Federal agencies continue to crack down on redlining, with the Department of Justice (DOJ) and Consumer Financial Protection Bureau (CFPB) taking action against Fairway Independent Mortgage Corporation for allegedly discriminating against majority-Black neighborhoods in Birmingham, Alabama.
A settlement agreed upon by Fairway requires the company to pay a penalty of $1.9 million into the CFPB’s Civil Penalty Fund and provide $7 million in loan subsidies for majority-Black areas. Fairway, according to a statement, decried the allegations and denied that it has engaged in any discriminatory behavior. However, to resolve the matter and curb further spending of resources, it determined that a settlement would be the most appropriate solution.
Per the CFPB and DOJ, Fairway, through marketing and sales actions, violated the Fair Housing Act, the Equal Credit Opportunity Act and the Consumer Financial Protection Act by illegally discouraging people in the metro’s predominantly minority areas from applying for its mortgages. According to Fairway’s own data, the two agencies said, just 3.7% of Fairway’s applications from 2018 through 2022 were for homes in majority-Black areas; Fairway’s peer lenders, in comparison, saw a rate of 12.2%.
That gap grows even wider when looking at neighborhoods with 80% or more Black residents. In those cases, Fairway made loans at less than an eighth of the rate of other lenders. CFPB and DOJ allege that Fairway failed to adopt a plan to address the disparities despite being aware of the figures.
The agencies also noted that from 2015 through 2022, Fairway’s physical locations were all located in majority-white areas and allegedly directed its marketing predominantly to such communities. As part of the settlement, Fairway will be required to open or acquire a new location in a majority-Black neighborhood within the Birmingham metro, while also paying at least $1 million toward advertising, outreach, community partnerships and other initiatives to serve redlined neighborhoods.

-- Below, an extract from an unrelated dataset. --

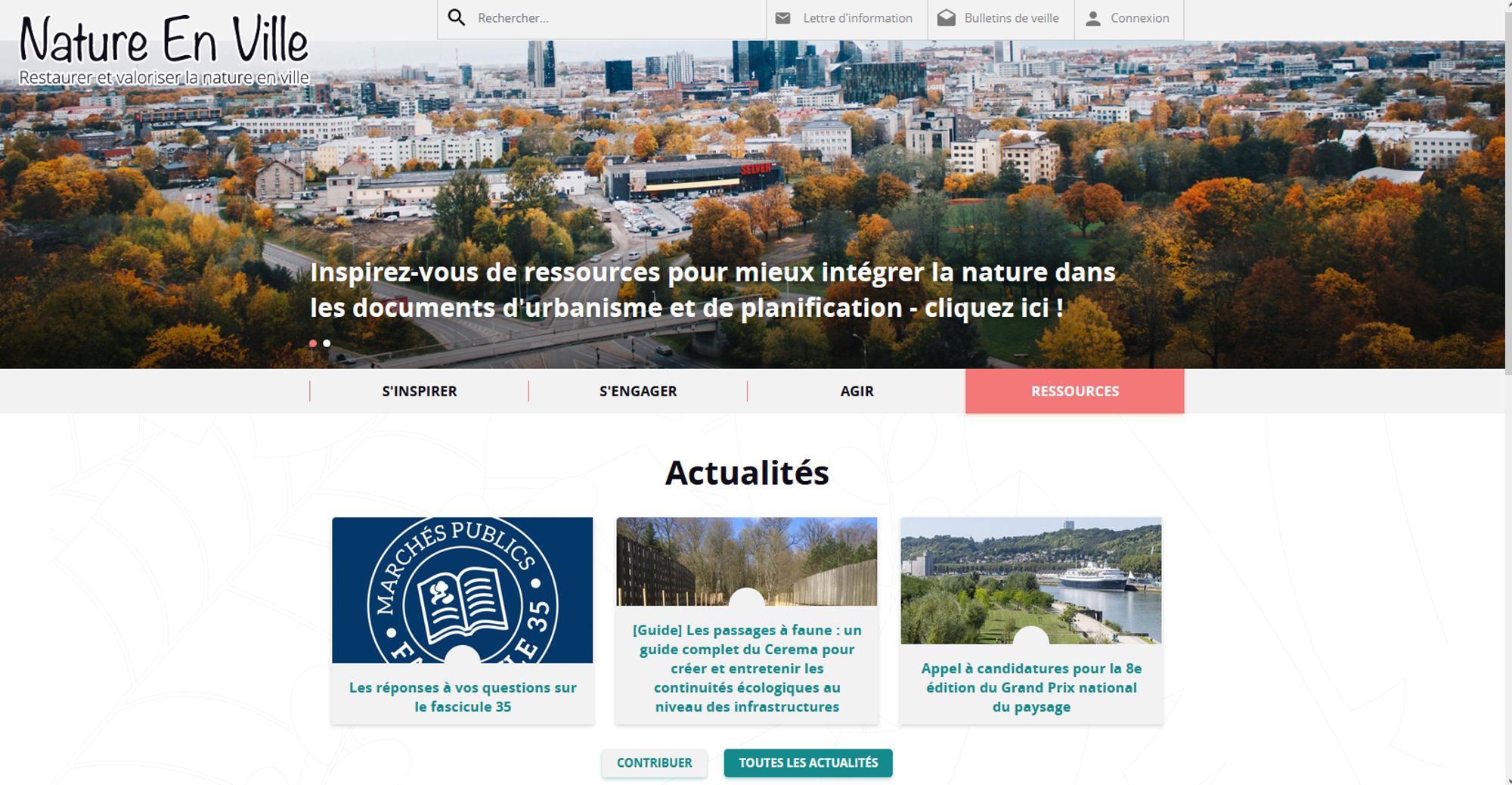Open the Grand Prix national du paysage link
Viewport: 1512px width, 785px height.
point(1031,687)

“Birmingham lies at the heart of our nation’s civil rights struggle but is also a community that bears the legacy of discriminatory redlining and other exclusionary policies. … This settlement makes clear our intent to uproot modern day redlining in every corner of the country, including in the deep South,” said Assistant Attorney General Kristen Clarke of the DOJ’s Civil Rights Division.

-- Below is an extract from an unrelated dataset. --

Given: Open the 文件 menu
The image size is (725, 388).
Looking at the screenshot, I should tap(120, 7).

“The CFPB and DOJ are holding Fairway accountable for redlining Black neighborhoods,” said CFPB Director Rohit Chopra. “Fairway’s unlawful redlining discouraged families from seeking loans for homes in Birmingham’s Black neighborhoods.”
Fairway, meanwhile, accused the agencies’ complaint for “mischaracterizing the matter at issue” and characterized the investigation as being “intentionally inflammatory in nature.” The complaint paints the company’s actions as willful, intentional and reckless, despite the agencies’ failure to give evidence to support such claims, a statement from Fairway said. The company also took issue with the methodology of the regulators’ comparisons of Fairway’s lending practices compared with those of other lenders.
“The government agencies refused to consider the fact that Fairway took more loan applications and made more loans, in terms of number of loan units, in majority-Black census tracts than any other non-bank lender with a physical presence in the Birmingham MSA,” Fairway’s statement said. “The government agencies also refused to consider Fairway’s lending performance among residents of majority-Black census tracts who may have chosen properties outside of their neighborhoods and elsewhere in the Birmingham MSA, which indicates the government’s preference for furthering racial segregation.”